= Beginning of Section =
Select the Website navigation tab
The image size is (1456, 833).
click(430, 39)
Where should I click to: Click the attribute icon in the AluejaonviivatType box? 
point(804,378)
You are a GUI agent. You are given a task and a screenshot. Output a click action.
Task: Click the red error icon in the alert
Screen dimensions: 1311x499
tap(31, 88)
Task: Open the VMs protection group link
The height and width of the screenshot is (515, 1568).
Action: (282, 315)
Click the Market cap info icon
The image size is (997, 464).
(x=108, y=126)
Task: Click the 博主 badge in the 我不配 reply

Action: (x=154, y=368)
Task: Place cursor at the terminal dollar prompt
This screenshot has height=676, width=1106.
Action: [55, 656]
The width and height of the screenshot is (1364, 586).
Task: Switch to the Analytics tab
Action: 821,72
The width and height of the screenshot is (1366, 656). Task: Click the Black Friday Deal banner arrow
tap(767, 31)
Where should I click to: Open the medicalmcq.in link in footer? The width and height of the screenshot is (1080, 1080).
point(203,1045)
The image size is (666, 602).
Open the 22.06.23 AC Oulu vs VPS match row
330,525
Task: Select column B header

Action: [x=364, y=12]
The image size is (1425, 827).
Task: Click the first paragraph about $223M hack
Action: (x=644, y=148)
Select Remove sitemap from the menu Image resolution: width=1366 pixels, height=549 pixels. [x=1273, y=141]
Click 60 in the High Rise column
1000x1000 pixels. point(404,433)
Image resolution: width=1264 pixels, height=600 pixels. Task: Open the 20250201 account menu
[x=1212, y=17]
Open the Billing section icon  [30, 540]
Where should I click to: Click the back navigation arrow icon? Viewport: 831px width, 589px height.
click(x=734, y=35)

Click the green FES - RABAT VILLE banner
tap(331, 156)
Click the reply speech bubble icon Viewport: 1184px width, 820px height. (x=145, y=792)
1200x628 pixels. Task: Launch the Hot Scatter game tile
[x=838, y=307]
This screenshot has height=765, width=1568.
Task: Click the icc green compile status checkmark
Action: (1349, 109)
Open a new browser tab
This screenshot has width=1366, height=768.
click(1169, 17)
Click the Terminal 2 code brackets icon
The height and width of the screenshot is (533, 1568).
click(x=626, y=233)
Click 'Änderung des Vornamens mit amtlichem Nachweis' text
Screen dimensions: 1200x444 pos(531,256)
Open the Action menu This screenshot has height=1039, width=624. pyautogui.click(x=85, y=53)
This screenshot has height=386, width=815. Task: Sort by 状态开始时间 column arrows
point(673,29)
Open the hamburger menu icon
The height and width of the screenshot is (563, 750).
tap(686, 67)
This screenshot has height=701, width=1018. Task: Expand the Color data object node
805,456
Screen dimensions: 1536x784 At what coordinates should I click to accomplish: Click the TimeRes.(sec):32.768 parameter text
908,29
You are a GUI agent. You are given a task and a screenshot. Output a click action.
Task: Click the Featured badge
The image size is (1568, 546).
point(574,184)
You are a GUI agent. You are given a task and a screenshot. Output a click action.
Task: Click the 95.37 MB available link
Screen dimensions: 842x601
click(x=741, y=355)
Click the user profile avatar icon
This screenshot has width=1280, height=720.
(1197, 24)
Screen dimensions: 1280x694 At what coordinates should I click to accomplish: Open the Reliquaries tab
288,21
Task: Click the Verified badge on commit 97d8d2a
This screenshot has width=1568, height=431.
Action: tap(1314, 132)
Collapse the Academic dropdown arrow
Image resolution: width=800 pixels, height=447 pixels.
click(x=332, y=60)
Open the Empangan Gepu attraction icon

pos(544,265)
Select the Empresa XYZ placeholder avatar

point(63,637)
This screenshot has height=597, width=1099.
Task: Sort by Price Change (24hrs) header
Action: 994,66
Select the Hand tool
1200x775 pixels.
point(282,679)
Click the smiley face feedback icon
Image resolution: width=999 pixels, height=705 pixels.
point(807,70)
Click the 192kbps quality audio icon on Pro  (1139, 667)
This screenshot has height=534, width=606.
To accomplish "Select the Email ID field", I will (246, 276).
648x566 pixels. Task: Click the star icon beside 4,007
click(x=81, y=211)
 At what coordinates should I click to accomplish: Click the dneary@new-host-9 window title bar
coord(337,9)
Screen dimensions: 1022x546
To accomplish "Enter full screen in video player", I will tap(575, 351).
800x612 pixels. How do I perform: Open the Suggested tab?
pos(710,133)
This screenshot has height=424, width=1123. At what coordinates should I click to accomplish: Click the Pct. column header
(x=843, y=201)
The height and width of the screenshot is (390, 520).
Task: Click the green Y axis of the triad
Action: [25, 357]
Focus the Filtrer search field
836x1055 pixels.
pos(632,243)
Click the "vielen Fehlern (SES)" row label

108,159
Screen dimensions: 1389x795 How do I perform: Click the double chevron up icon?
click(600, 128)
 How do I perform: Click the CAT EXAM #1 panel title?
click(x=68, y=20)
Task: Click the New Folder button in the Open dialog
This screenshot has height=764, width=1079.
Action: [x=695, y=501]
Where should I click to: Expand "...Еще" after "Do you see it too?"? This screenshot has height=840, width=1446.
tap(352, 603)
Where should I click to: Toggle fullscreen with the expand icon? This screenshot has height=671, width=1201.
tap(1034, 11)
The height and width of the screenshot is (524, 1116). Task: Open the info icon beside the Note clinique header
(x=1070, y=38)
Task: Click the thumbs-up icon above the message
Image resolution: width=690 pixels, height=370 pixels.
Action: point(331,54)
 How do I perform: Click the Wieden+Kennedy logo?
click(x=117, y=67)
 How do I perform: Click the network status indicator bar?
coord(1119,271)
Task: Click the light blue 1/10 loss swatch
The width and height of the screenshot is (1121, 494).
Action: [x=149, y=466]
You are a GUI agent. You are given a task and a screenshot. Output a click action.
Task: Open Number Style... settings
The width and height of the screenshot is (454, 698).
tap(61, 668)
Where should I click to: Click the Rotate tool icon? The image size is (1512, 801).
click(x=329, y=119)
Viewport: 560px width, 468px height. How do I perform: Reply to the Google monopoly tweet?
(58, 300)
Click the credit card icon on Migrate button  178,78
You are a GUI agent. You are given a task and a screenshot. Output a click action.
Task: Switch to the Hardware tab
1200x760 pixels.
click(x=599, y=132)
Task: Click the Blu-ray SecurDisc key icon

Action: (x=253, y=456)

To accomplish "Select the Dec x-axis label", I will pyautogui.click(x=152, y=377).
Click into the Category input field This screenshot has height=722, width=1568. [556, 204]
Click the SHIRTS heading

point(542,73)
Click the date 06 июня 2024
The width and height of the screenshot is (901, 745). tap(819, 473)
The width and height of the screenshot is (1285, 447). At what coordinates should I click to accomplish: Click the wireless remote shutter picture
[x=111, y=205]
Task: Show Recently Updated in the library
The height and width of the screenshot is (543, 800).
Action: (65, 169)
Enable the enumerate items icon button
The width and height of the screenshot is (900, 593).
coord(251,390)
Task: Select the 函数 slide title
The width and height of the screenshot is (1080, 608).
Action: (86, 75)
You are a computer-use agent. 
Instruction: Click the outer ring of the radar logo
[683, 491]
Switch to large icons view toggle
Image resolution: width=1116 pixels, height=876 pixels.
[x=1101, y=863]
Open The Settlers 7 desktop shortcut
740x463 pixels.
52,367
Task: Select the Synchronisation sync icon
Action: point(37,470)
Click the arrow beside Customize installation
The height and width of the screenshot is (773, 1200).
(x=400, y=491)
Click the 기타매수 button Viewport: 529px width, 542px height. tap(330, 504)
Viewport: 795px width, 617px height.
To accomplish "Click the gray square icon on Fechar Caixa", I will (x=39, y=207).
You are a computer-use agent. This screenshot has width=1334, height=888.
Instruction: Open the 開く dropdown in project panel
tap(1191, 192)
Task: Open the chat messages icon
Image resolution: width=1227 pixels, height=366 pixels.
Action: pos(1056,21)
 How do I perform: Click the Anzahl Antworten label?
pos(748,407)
= End of Section =
Begin at the line that has "1200x628 pixels. Task: Launch" in the entries above; stop after the line that has "Task: Click the Verified". Transcribe exactly those lines and no others.

◆ EXERCISE RESULT:
1200x628 pixels. Task: Launch the Hot Scatter game tile
[x=838, y=307]
This screenshot has height=765, width=1568.
Task: Click the icc green compile status checkmark
Action: (1349, 109)
Open a new browser tab
This screenshot has width=1366, height=768.
click(1169, 17)
Click the Terminal 2 code brackets icon
The height and width of the screenshot is (533, 1568).
click(x=626, y=233)
Click 'Änderung des Vornamens mit amtlichem Nachweis' text
Screen dimensions: 1200x444 pos(531,256)
Open the Action menu This screenshot has height=1039, width=624. pyautogui.click(x=85, y=53)
This screenshot has height=386, width=815. Task: Sort by 状态开始时间 column arrows
point(673,29)
Open the hamburger menu icon
The height and width of the screenshot is (563, 750).
tap(686, 67)
This screenshot has height=701, width=1018. Task: Expand the Color data object node
805,456
Screen dimensions: 1536x784 At what coordinates should I click to accomplish: Click the TimeRes.(sec):32.768 parameter text
908,29
You are a GUI agent. You are given a task and a screenshot. Output a click action.
Task: Click the Featured badge
The image size is (1568, 546).
point(574,184)
You are a GUI agent. You are given a task and a screenshot. Output a click action.
Task: Click the 95.37 MB available link
Screen dimensions: 842x601
click(x=741, y=355)
Click the user profile avatar icon
This screenshot has width=1280, height=720.
(1197, 24)
Screen dimensions: 1280x694 At what coordinates should I click to accomplish: Open the Reliquaries tab
288,21
Task: Click the Verified badge on commit 97d8d2a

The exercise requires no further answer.